+++ Text section +++
The Cross of Redemption: Uncollected Writings

Home > Fiction > The Cross of Redemption: Uncollected Writings > Page 17
The Cross of Redemption: Uncollected Writings Page 17

by James Baldwin


  Now, in this peculiar place, in this peculiar time, in this peculiar country, we have had an argument which presents itself as being concerned with the validity of what is called “black English.” No one has yet demanded of Thomas Jefferson or his heirs in exactly what language they wrote the Declaration of Independence. Once one has reminded this country of the fact that, in perfect English, it was written, and not a thousand years ago, in an official document, that black men had no rights which white men were bound to respect. It was not a thousand years ago, the Dred Scott decision. It was not a thousand years ago that a black man was declared three-fifths of a man. I am almost old enough to remember it. I missed it by a very short time.

  Actually, we all know something very important that has brought me here. Let me try to spell it out for you, again. And let me suggest that the argument concerning black English is one of the most dishonest arguments in the history of a spectacularly dishonest nation. I kid you not. I grew up in Harlem. I was a shoeshine boy. I scrubbed toilets. And I can still cook. I was dealing with cops before I was seven years old and sleeping in basements before I was ten, watching my mother and my father, my brothers and my sisters, in the land of the free and the home of the brave, living as though every day was going to be our last. Now, how exactly do you expect me to explain that, to describe that to Greer Garson when she comes to teach me English? There is an irreducible gap between my teacher and my experience, between my teacher and my education. I would not have said it when I was ten, could not have said it when I was thirteen, but I can say it now: I don’t want anyone I love, including my nieces, my nephews, my great-nieces, my great-nephews, to grow up to be like Jimmy Carter, Ronald Reagan, and all those people.
+++ Entries +++
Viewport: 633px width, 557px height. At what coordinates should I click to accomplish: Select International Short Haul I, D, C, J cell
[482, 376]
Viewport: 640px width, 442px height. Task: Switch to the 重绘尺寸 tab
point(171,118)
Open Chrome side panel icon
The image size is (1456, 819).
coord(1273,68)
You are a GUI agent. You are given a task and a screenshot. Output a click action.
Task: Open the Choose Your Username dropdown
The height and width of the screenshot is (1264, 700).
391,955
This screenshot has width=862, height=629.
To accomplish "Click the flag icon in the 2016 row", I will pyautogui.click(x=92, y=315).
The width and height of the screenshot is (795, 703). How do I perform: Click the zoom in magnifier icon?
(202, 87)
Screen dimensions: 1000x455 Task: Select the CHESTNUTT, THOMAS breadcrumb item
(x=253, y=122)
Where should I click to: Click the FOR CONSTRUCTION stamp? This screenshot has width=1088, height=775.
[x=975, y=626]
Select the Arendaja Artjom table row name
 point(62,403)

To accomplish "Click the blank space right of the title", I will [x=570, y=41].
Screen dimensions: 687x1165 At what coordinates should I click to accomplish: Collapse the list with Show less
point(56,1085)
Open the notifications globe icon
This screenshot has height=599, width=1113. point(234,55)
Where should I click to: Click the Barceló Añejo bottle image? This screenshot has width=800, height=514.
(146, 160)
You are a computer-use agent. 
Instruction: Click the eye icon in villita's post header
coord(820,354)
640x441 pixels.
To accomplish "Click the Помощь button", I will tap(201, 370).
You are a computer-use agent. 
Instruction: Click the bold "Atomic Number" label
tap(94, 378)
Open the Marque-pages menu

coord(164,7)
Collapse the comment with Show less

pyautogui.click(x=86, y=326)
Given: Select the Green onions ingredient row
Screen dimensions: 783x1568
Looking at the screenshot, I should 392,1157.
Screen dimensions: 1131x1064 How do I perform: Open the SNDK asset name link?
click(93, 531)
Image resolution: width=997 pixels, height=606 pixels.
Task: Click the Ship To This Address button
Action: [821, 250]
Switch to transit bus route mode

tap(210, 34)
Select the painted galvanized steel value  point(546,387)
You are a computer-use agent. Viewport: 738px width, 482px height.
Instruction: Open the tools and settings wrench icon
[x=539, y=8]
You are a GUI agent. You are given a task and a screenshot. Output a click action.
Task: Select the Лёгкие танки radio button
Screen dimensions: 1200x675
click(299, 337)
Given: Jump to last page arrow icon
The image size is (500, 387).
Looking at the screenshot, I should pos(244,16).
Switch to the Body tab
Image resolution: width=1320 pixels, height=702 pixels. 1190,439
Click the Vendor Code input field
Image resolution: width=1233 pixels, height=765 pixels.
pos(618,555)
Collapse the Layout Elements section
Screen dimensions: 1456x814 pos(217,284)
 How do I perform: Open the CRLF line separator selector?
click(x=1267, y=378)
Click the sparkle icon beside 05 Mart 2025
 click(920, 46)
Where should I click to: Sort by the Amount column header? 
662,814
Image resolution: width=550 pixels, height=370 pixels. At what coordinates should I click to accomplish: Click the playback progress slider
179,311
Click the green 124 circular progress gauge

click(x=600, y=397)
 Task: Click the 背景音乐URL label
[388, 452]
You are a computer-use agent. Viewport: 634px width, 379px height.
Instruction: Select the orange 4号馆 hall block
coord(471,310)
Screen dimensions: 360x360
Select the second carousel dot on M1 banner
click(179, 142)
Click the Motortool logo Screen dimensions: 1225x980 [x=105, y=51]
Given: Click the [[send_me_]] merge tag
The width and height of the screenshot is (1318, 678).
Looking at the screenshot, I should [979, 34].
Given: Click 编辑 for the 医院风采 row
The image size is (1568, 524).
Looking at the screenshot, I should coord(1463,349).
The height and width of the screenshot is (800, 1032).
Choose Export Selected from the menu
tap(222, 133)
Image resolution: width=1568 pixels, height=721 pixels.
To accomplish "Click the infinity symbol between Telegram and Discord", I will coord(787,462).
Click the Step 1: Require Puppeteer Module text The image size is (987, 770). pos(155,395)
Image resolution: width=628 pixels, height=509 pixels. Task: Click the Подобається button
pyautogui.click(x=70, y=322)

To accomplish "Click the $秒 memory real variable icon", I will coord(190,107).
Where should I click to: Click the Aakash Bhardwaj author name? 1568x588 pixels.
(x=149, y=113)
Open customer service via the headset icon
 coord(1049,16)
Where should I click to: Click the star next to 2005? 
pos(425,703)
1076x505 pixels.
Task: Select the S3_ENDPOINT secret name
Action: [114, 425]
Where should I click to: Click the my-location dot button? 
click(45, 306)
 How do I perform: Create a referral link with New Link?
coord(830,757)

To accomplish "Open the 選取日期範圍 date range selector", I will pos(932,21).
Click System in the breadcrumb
+++
- What this exercise asks:
1 > Reproduce the passage on black English from "by James Baldwin" up to and including "very short time.".
2 > In the entries, take the lines from the one with "Where should I click to: Click the my-location" up to and including the last entry line, and write them out again with "referral" changed to "invitation" and everything else unchanged.
The passage on black English and the entries have no connection to each other.

- Outputs by task:
1 >
by James Baldwin


  Now, in this peculiar place, in this peculiar time, in this peculiar country, we have had an argument which presents itself as being concerned with the validity of what is called “black English.” No one has yet demanded of Thomas Jefferson or his heirs in exactly what language they wrote the Declaration of Independence. Once one has reminded this country of the fact that, in perfect English, it was written, and not a thousand years ago, in an official document, that black men had no rights which white men were bound to respect. It was not a thousand years ago, the Dred Scott decision. It was not a thousand years ago that a black man was declared three-fifths of a man. I am almost old enough to remember it. I missed it by a very short time.

2 >
Where should I click to: Click the my-location dot button? 
click(45, 306)
 How do I perform: Create a invitation link with New Link?
coord(830,757)

To accomplish "Open the 選取日期範圍 date range selector", I will pos(932,21).
Click System in the breadcrumb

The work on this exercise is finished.